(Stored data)
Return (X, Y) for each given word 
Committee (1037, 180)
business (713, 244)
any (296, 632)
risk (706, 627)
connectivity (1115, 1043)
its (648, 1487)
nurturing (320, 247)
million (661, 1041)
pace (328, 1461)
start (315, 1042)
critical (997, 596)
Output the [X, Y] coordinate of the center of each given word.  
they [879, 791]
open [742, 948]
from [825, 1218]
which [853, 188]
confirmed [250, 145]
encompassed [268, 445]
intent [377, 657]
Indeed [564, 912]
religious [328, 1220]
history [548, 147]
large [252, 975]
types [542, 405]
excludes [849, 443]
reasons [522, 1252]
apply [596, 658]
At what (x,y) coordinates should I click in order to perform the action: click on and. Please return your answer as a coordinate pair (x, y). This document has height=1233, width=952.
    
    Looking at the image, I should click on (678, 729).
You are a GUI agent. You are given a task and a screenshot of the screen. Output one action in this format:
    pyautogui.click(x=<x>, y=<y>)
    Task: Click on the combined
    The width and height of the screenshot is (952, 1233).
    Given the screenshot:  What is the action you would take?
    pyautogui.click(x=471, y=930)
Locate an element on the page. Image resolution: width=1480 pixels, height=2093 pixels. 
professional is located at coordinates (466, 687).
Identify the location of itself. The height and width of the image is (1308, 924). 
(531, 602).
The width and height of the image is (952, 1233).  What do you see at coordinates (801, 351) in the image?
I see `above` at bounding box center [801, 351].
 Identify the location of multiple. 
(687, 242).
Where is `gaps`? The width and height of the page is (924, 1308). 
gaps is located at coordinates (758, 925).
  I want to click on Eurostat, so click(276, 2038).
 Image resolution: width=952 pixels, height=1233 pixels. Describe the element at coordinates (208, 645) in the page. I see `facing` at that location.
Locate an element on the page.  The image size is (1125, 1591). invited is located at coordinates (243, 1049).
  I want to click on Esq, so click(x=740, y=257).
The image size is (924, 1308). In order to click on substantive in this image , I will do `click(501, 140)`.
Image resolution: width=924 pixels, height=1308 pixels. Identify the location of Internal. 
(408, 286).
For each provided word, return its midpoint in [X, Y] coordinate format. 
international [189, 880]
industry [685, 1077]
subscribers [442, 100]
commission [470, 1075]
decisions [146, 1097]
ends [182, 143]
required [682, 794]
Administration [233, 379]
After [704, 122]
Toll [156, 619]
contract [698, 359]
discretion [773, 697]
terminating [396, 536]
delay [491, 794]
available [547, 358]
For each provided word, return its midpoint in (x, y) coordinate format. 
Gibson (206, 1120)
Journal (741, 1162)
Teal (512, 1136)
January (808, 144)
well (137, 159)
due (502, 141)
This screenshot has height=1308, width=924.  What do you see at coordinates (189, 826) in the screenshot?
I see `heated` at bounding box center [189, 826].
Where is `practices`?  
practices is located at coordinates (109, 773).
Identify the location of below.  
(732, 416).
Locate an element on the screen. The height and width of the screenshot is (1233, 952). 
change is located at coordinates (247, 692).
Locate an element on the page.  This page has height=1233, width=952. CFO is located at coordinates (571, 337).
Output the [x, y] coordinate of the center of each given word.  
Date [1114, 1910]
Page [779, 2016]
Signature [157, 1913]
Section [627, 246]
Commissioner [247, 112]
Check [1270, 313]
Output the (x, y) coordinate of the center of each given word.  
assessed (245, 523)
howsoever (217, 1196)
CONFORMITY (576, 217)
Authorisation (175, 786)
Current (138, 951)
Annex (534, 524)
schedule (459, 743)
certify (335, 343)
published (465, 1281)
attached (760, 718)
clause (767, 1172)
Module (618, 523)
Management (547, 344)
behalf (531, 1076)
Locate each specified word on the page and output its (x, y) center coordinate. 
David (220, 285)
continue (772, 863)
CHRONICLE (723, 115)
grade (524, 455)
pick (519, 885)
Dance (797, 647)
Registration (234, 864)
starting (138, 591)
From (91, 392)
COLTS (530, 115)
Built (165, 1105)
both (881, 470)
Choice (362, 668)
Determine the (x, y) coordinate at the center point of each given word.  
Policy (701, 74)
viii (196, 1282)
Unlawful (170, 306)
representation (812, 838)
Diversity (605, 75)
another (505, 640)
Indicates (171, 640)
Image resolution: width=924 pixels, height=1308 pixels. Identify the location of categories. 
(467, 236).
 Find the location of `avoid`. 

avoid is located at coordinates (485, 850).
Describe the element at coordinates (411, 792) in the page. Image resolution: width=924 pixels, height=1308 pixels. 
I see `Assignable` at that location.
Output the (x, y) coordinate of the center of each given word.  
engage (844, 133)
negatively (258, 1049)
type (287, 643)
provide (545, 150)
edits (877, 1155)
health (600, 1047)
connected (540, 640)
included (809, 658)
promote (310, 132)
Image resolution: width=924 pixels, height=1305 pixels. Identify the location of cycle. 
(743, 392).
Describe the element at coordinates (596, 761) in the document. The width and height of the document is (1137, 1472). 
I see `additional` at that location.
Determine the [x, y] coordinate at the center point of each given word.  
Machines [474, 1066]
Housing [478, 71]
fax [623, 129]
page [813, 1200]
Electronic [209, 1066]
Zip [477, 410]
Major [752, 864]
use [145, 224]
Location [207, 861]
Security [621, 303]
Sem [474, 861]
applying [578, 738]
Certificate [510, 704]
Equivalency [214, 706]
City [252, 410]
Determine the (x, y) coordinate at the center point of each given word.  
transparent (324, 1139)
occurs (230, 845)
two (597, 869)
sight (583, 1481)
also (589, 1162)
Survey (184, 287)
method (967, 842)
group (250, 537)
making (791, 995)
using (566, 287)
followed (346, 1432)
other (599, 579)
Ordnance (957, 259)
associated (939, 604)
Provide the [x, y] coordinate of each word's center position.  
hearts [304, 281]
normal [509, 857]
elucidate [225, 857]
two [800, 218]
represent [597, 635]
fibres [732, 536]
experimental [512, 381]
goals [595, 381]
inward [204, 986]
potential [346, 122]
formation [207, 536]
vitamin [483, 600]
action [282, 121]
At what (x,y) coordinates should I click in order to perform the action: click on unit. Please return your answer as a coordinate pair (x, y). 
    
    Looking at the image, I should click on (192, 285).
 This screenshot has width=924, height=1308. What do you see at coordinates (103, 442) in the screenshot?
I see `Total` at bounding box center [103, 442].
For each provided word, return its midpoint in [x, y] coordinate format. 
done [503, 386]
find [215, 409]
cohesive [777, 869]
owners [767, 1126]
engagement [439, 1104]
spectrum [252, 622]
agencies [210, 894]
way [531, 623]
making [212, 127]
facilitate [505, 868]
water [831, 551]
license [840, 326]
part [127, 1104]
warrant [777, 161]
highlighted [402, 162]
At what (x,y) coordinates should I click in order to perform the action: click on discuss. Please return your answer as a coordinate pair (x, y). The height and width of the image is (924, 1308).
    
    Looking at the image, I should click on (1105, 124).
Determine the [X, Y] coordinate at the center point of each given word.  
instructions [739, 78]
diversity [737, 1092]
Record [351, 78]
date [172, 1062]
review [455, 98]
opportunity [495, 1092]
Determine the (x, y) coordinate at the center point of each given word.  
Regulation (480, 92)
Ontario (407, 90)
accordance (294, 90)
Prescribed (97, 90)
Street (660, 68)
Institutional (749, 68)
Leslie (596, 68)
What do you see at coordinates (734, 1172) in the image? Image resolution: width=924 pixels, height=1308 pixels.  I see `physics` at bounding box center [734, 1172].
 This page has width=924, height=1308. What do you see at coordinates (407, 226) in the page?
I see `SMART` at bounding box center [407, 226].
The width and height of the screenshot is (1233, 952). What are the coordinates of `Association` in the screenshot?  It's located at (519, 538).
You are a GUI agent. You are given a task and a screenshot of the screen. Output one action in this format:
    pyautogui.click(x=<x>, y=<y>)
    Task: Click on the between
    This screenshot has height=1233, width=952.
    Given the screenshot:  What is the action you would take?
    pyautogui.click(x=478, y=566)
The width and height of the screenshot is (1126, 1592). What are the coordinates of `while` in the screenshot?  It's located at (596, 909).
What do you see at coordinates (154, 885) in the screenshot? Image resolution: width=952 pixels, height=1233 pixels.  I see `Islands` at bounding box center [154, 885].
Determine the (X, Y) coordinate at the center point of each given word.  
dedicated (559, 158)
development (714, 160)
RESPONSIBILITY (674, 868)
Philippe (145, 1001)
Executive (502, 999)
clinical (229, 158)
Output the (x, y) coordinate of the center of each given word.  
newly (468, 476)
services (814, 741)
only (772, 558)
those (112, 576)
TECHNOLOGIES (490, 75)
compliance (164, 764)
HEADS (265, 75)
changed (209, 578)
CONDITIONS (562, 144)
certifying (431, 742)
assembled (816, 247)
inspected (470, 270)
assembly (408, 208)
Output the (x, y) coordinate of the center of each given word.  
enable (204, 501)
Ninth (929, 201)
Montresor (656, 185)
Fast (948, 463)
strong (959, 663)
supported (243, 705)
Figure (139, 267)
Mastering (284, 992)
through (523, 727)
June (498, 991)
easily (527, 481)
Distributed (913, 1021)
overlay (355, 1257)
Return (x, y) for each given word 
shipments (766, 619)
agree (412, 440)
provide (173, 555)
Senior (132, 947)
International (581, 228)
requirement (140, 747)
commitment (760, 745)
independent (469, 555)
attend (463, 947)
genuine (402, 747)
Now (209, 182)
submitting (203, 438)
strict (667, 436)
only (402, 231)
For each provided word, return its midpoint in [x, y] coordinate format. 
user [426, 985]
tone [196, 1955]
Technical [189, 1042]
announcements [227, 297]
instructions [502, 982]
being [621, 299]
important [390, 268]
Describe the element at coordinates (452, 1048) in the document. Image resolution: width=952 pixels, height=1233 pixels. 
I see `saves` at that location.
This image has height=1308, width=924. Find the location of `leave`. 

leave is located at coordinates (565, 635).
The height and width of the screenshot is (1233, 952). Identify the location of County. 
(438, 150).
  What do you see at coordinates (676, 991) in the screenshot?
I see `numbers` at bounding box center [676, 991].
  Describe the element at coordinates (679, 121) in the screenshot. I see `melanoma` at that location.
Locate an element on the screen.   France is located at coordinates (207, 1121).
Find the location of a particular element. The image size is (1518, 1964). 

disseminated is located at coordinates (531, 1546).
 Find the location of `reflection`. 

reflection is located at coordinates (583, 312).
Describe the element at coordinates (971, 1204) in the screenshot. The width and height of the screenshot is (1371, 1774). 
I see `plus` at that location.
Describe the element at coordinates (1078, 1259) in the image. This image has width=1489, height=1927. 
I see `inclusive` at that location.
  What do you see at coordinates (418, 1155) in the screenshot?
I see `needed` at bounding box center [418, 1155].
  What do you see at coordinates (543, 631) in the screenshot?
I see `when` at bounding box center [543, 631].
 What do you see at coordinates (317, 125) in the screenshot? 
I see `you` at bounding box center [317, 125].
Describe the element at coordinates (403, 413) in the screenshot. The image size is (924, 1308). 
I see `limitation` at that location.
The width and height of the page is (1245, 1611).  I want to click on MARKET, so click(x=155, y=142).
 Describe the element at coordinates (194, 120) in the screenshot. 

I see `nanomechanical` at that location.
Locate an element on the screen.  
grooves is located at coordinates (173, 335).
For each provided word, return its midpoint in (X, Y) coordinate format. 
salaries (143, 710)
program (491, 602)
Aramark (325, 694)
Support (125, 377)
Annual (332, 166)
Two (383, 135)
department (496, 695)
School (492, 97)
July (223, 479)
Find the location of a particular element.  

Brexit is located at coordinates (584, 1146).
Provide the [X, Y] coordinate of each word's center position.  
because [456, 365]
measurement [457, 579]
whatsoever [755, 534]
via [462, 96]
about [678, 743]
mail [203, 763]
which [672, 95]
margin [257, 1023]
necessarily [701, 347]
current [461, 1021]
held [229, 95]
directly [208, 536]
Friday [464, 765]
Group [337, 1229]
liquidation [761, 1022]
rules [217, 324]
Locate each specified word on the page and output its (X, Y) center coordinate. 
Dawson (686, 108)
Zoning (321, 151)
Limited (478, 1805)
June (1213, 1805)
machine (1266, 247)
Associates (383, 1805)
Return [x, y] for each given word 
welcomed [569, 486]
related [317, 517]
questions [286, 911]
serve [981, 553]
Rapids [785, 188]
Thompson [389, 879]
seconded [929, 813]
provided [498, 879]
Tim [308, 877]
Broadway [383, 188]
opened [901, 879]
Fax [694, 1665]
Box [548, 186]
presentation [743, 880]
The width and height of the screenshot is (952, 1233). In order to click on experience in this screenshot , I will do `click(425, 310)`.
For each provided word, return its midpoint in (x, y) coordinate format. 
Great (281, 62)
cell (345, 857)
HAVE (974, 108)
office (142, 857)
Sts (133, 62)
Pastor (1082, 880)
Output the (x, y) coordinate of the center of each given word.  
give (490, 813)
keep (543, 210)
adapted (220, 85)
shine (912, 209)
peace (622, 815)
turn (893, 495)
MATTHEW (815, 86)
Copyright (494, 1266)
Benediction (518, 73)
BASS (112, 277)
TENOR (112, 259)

- _AIM OF THE EXERCISE_
Copy out the entries word for word, beginning with the first line and stopping after the line that contains "apply [596, 658]".

- _THE ANSWER_
Return (X, Y) for each given word 
Committee (1037, 180)
business (713, 244)
any (296, 632)
risk (706, 627)
connectivity (1115, 1043)
its (648, 1487)
nurturing (320, 247)
million (661, 1041)
pace (328, 1461)
start (315, 1042)
critical (997, 596)
Output the [X, Y] coordinate of the center of each given word.  
they [879, 791]
open [742, 948]
from [825, 1218]
which [853, 188]
confirmed [250, 145]
encompassed [268, 445]
intent [377, 657]
Indeed [564, 912]
religious [328, 1220]
history [548, 147]
large [252, 975]
types [542, 405]
excludes [849, 443]
reasons [522, 1252]
apply [596, 658]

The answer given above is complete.